Poi il 15 marzo 2015, abbiamo nuovamente vissuto questa drammatica esperienza. Due chiese del quartiere cristiano di Youhanabad a Lahore sono state attaccate durante la messa domenicale. Appena un anno dopo, sempre a Lahore, un altro attentato è stato commesso nel parco Gulshan-Iqbal proprio il giorno di Pasqua. Nei giorni di festa, in Pakistan, le famiglie cristiane usano trascorrere la giornata nei parchi. E quindi l’intenzione degli estremisti era di uccidere i cristiani, come era scritto in un messaggio dei talebani che hanno rivendicato l’attentato. Quel giorno sono morte ottantadue persone, cristiani ma anche musulmani, tra cui molti bambini. L’ultimo attentato contro una chiesa è stato commesso nel dicembre 2017 a Quetta. Purtroppo in questi anni diverse chiese sono state colpite e per questo la domenica e nei giorni festivi la polizia sorveglia i nostri luoghi di culto. Lo stato ci offre protezione, ma quello del terrorismo è per noi un pericolo costante e non sappiamo dove e quando i terroristi colpiranno ancora.
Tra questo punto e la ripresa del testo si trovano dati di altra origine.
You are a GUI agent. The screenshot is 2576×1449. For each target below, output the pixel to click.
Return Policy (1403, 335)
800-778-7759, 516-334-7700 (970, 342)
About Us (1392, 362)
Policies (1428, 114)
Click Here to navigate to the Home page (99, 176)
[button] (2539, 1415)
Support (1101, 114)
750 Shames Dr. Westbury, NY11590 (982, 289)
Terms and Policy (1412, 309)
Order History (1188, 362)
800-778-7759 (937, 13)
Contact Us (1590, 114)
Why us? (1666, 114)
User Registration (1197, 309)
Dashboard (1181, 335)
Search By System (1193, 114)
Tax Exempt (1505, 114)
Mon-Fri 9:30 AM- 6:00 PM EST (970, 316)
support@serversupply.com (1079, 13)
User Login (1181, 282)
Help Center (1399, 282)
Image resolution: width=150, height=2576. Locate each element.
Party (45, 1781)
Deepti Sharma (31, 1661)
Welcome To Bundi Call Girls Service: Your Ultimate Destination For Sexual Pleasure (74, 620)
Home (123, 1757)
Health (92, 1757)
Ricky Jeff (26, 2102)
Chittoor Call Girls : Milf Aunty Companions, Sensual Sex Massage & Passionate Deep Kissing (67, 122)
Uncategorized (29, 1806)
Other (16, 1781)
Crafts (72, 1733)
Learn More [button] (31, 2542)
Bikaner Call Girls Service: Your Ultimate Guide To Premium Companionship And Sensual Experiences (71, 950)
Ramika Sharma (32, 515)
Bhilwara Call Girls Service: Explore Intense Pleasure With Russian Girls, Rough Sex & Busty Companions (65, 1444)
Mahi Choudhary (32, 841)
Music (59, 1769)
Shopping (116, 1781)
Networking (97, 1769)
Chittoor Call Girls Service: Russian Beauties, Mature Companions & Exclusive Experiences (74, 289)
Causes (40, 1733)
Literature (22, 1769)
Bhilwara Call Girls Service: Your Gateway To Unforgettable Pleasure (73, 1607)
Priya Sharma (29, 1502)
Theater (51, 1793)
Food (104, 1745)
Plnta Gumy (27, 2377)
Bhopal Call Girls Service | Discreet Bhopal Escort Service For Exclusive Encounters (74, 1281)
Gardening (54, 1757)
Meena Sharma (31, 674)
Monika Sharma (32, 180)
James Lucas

Segni di speranza per la pace e i diritti umani
Tutto questo dà un quadro negativo e tetro del Pakistan alla luce dell’aumento dell’intolleranza e della violenza. Ma non tutto è buio, e noi non viviamo senza speranza. Siamo una piccola minoranza, ma non siamo una chiesa nascosta o silenziosa. I musulmani di buona volontà, come la Hrcp (Human Rights Commission of Pakistan, ovvero Commissione pachistana per i diritti umani) e altri, si fanno avanti per sostenerci nelle difficoltà. Noi possiamo tuttora uscire nelle strade per protestare contro le ingiustizie e la violenza. L’assoluzione stessa di Asia Bibi, e il modo in cui il governo ha saputo gestire le numerose proteste che hanno seguito la decisione della Corte Suprema, sono fattori positivi. Io stesso posso testimoniare il grande affetto dimostratomi dopo la decisione di Papa Francesco di nominarmi cardinale. La mia nomina è stata accolta con gioia dall’intera comunità pachistana e tanti musulmani ne sono stati orgogliosi.
La nostra chiesa gestisce numerose scuole, ospedali e iniziative caritatevoli. E quindi noi lavoriamo per, e assieme, alle persone di tutte le fedi. Siamo una minoranza piccola ma attiva, che sta contribuendo allo sviluppo del Pakistan. E possiamo farlo anche grazie alle tante persone che in tutto il mondo ci sostengono in molti modi. Sia attraverso il supporto economico che attraverso la preghiera, che attraverso un’opera di advocacy, cioè esercitando pressione sul governo pachistano affinché protegga le minoranze religiose e si assicuri che vengano trattate in modo giusto e dignitoso come tutti gli altri cittadini.
L’autore è dal 2012 arcivescovo di Karachi per volontà di Benedetto XVI. Il 28 giugno 2018 è stato creato cardinale da Papa Francesco.